EXERCISE INPUT.

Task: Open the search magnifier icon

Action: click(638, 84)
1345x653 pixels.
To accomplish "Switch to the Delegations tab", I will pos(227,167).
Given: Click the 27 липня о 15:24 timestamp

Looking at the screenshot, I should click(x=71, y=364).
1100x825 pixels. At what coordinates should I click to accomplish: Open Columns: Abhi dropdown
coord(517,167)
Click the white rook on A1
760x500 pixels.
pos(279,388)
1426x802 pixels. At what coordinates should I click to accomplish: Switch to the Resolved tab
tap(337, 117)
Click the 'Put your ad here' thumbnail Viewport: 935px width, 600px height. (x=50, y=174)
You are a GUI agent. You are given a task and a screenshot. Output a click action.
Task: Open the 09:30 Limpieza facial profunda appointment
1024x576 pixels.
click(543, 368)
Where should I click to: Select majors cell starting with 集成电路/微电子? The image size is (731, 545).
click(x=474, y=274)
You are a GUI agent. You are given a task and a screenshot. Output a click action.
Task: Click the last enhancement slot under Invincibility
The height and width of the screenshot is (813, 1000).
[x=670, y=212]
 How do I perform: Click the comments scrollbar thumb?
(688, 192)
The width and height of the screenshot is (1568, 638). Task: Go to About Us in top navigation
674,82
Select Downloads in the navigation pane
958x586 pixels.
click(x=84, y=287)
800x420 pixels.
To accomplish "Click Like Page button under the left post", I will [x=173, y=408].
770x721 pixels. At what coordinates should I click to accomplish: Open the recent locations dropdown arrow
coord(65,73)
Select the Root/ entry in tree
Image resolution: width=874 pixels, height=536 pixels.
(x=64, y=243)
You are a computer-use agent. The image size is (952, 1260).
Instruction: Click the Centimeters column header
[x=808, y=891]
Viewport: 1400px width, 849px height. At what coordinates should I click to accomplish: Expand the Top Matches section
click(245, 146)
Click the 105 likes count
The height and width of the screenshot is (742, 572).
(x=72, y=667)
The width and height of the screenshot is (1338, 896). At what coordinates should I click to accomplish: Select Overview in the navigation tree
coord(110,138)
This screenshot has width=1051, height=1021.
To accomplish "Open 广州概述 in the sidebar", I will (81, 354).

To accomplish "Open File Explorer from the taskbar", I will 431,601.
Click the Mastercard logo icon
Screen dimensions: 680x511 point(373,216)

EXERCISE AIM. The whole listing should be copied verbatim.

EXERCISE OUTPUT.
Task: Open the search magnifier icon

Action: click(638, 84)
1345x653 pixels.
To accomplish "Switch to the Delegations tab", I will pos(227,167).
Given: Click the 27 липня о 15:24 timestamp

Looking at the screenshot, I should click(x=71, y=364).
1100x825 pixels. At what coordinates should I click to accomplish: Open Columns: Abhi dropdown
coord(517,167)
Click the white rook on A1
760x500 pixels.
pos(279,388)
1426x802 pixels. At what coordinates should I click to accomplish: Switch to the Resolved tab
tap(337, 117)
Click the 'Put your ad here' thumbnail Viewport: 935px width, 600px height. (x=50, y=174)
You are a GUI agent. You are given a task and a screenshot. Output a click action.
Task: Open the 09:30 Limpieza facial profunda appointment
1024x576 pixels.
click(543, 368)
Where should I click to: Select majors cell starting with 集成电路/微电子? The image size is (731, 545).
click(x=474, y=274)
You are a GUI agent. You are given a task and a screenshot. Output a click action.
Task: Click the last enhancement slot under Invincibility
The height and width of the screenshot is (813, 1000).
[x=670, y=212]
 How do I perform: Click the comments scrollbar thumb?
(688, 192)
The width and height of the screenshot is (1568, 638). Task: Go to About Us in top navigation
674,82
Select Downloads in the navigation pane
958x586 pixels.
click(x=84, y=287)
800x420 pixels.
To accomplish "Click Like Page button under the left post", I will [x=173, y=408].
770x721 pixels. At what coordinates should I click to accomplish: Open the recent locations dropdown arrow
coord(65,73)
Select the Root/ entry in tree
Image resolution: width=874 pixels, height=536 pixels.
(x=64, y=243)
You are a computer-use agent. The image size is (952, 1260).
Instruction: Click the Centimeters column header
[x=808, y=891]
Viewport: 1400px width, 849px height. At what coordinates should I click to accomplish: Expand the Top Matches section
click(245, 146)
Click the 105 likes count
The height and width of the screenshot is (742, 572).
(x=72, y=667)
The width and height of the screenshot is (1338, 896). At what coordinates should I click to accomplish: Select Overview in the navigation tree
coord(110,138)
This screenshot has width=1051, height=1021.
To accomplish "Open 广州概述 in the sidebar", I will (81, 354).

To accomplish "Open File Explorer from the taskbar", I will 431,601.
Click the Mastercard logo icon
Screen dimensions: 680x511 point(373,216)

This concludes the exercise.